Antibiotic and metal resistance of Stenotrophomonas maltophilia isolates from Eboling permafrost of the Tibetan Plateau

Whole-genome sequencing of pathogenic bacteria Stenotrophomonas maltophilia from a less polluted environment of permafrost can help understand the intrinsic resistome of both antibiotics and metals. This study aimed to examine the maximum minimum inhibitory concentration (MIC) of both antibiotics and metals, as well as antibiotic resistance genes and metal resistance genes annotated from whole-genome sequences. The permafrost S. maltophilia was sensitive to ciprofloxacin, tetracycline, streptomycin, and bacitracin, and resistant to chloramphenicol, trimethoprim-sulfamethoxazole, erythromycin, Zn2+, Ni2+, Cu2+, and Cr6+, with a lower maximum MIC, compared with clinical S. maltophilia. The former strain belonged to the lower antibiotic resistance gene (ARG) and metal resistance gene (MRG) clusters compared with the latter ones.
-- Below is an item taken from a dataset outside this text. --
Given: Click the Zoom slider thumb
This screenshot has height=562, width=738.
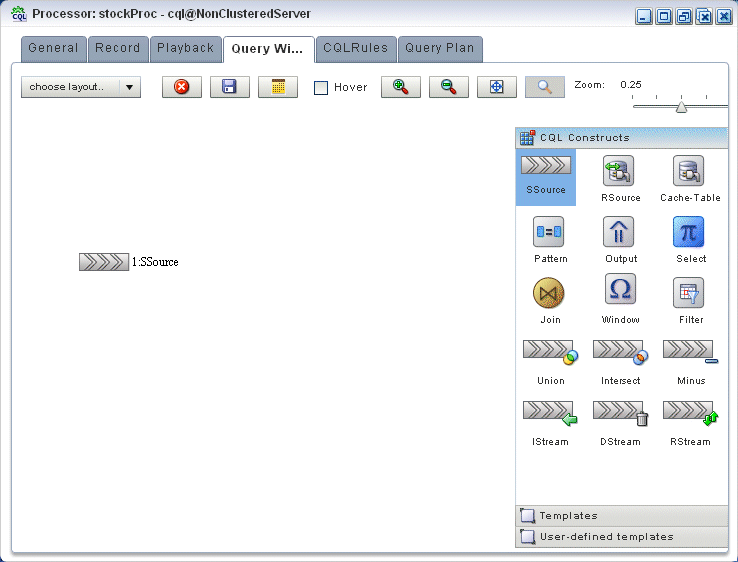Looking at the screenshot, I should coord(681,106).
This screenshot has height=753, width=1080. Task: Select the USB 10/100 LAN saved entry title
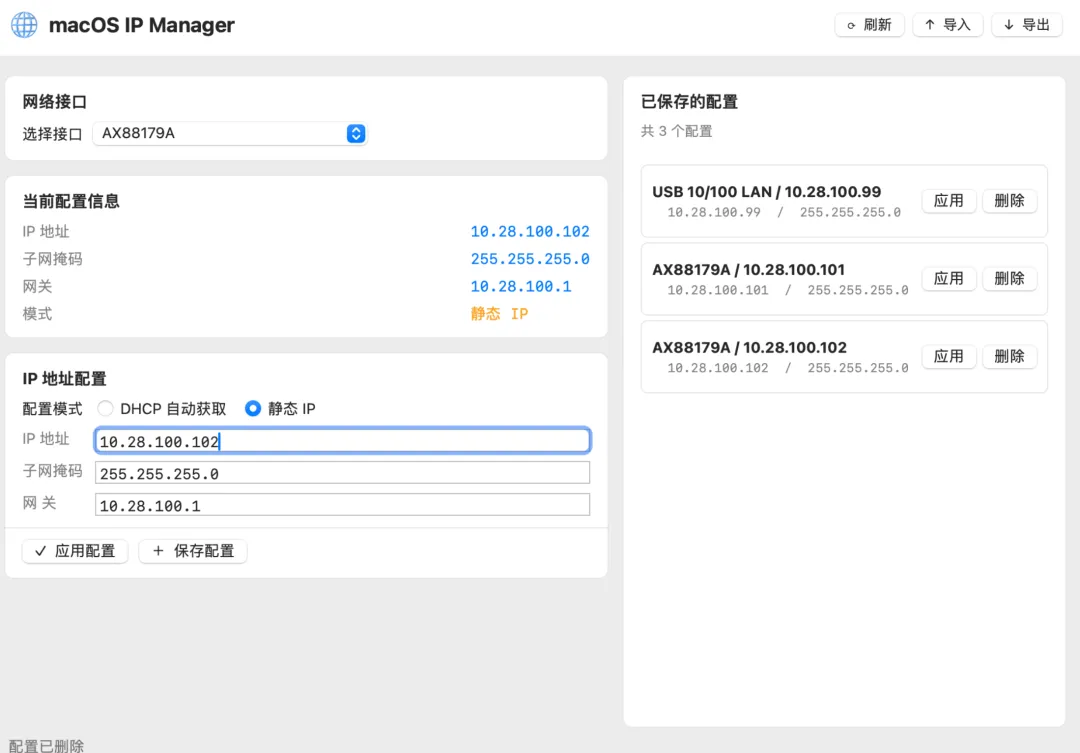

The permafrost strain contained no or only one kind of ARG or MRG on a single genomic island, which explained the aforementioned lower maximum MIC and less diversity of ARGs or MRGs. The result indicated that the co-occurrence of antibiotic and metal resistance was due to a certain innate ability of S. maltophilia. The continuous human use of antibiotics or metals induced selective pressure, resulting in higher MIC and more diverse ARGs and MRGs in human-impacted environments.

Automated summary

Whole-genome sequencing of Stenotrophomonas maltophilia from permafrost revealed lower maximum minimum inhibitory concentration (MIC) of antibiotics and metals, as well as fewer antibiotic resistance genes and metal resistance genes compared to clinical strains. This suggests that the occurrence of antibiotic and metal resistance in permafrost strains is due to inherent resistance rather than human-induced selective pressure.